◆ BRIEF ◆
The required output is the line with "Rwy’n sefyll fel" and each line that follows it to the end of the entries below, copied exactly and with nothing added.

◆ GIVEN RECORDS ◆
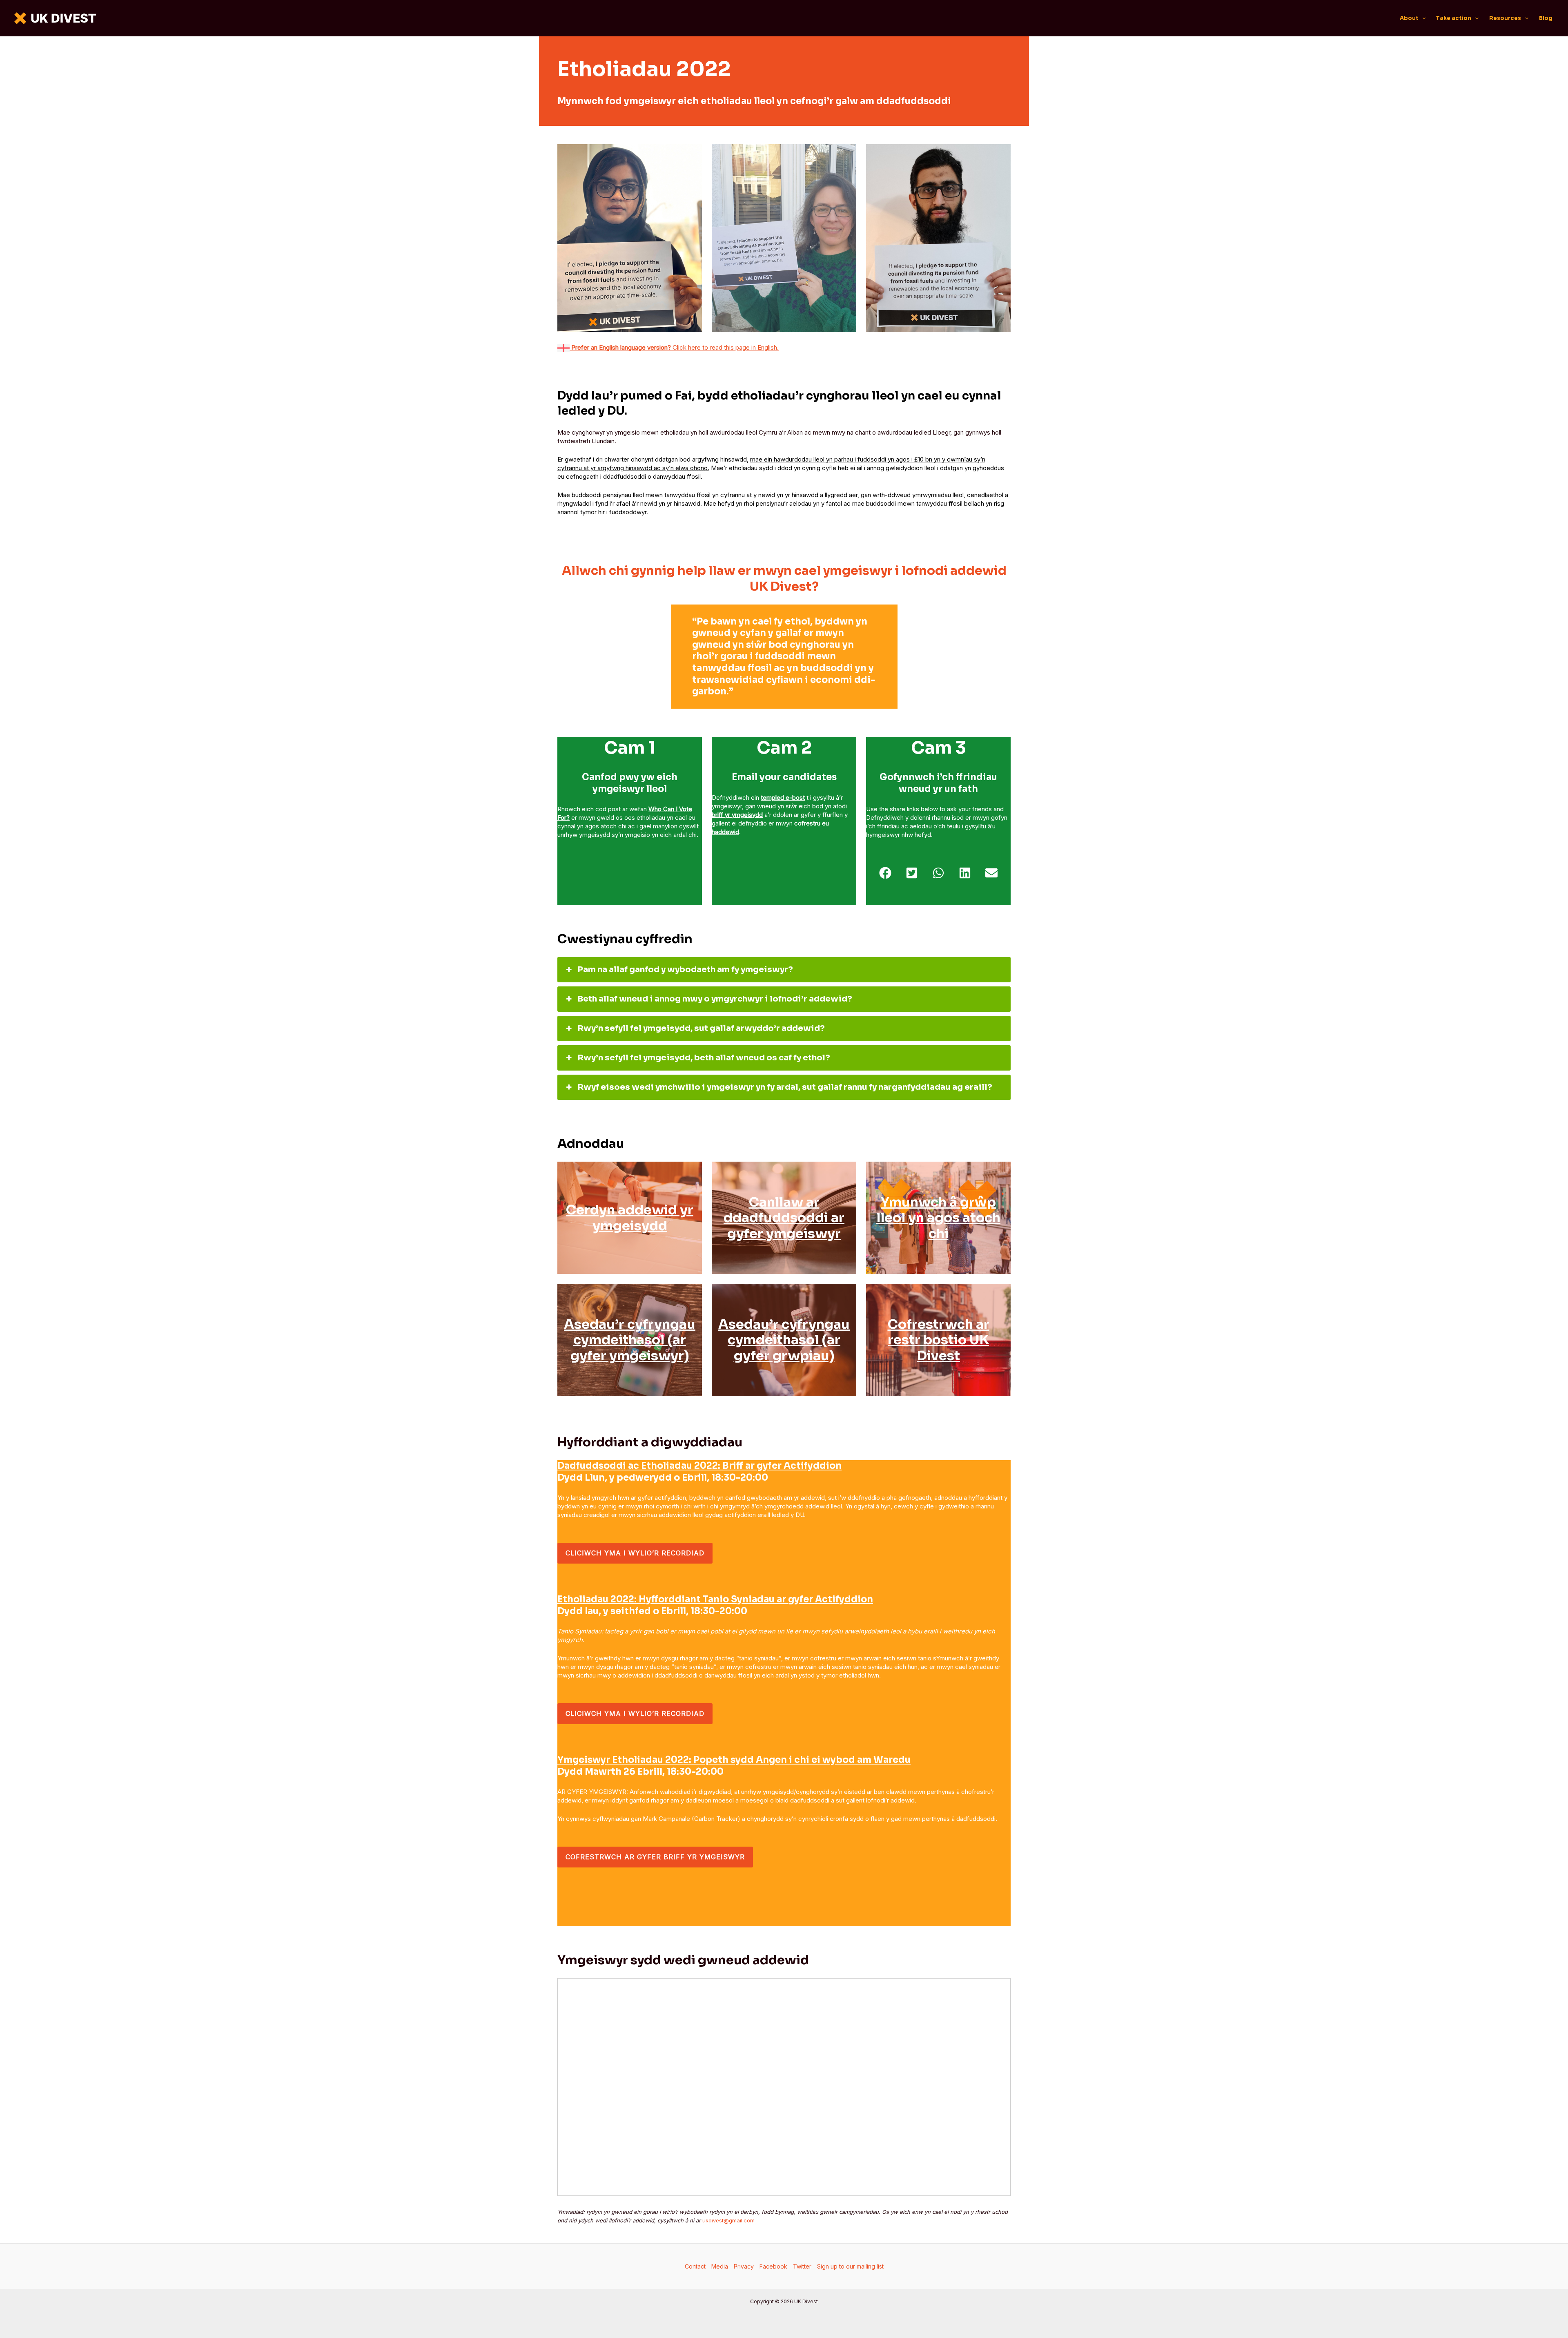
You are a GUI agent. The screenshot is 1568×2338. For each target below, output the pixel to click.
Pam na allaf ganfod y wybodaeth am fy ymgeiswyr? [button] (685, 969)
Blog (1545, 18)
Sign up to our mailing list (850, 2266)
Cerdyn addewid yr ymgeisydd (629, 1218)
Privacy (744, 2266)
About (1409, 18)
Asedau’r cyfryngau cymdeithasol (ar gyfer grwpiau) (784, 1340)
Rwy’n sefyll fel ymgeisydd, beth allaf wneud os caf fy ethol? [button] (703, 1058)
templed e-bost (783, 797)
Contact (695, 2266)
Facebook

◆ WRITTEN REPLY ◆
Rwy’n sefyll fel ymgeisydd, beth allaf wneud os caf fy ethol? [button] (703, 1058)
templed e-bost (783, 797)
Contact (695, 2266)
Facebook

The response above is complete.